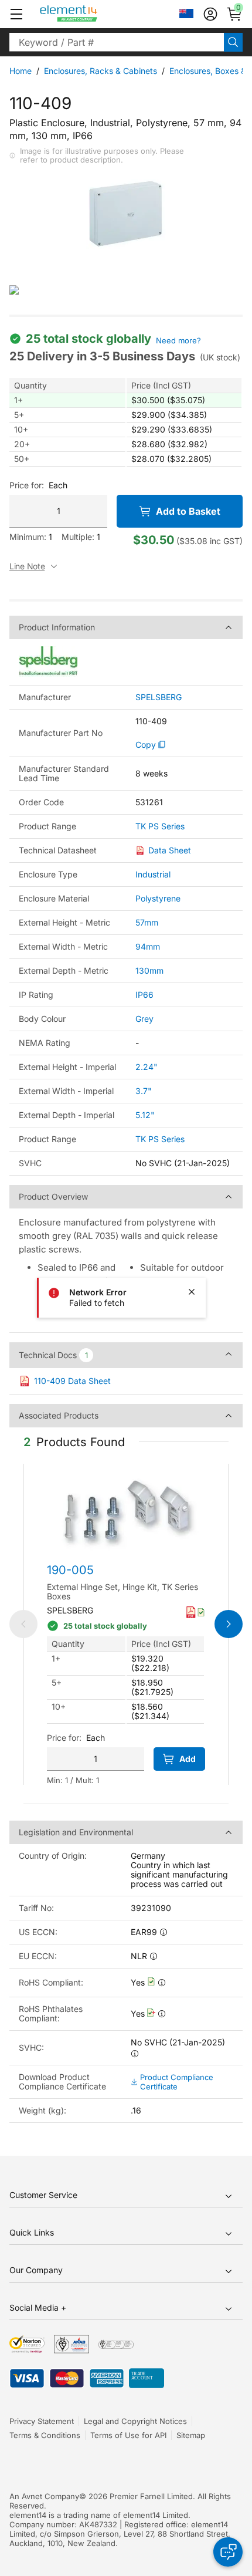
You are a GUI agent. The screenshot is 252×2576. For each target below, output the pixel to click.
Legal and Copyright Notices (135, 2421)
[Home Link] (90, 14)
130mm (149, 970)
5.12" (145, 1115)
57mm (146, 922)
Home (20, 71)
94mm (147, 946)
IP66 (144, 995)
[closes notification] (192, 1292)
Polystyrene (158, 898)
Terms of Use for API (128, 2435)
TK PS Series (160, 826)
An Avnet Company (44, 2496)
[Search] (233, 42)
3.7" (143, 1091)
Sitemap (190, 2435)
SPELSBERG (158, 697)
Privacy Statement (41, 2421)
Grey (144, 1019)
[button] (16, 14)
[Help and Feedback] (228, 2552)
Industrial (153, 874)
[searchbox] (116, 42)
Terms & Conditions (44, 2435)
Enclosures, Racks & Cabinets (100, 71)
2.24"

» WHAT IS NEEDED: From the line holding "[button] (16, 14)" to the last line of the data above, copy every line exactly and include nothing more.

» OUTPUT FOR THIS EXERCISE:
[button] (16, 14)
[Help and Feedback] (228, 2552)
Industrial (153, 874)
[searchbox] (116, 42)
Terms & Conditions (44, 2435)
Enclosures, Racks & Cabinets (100, 71)
2.24"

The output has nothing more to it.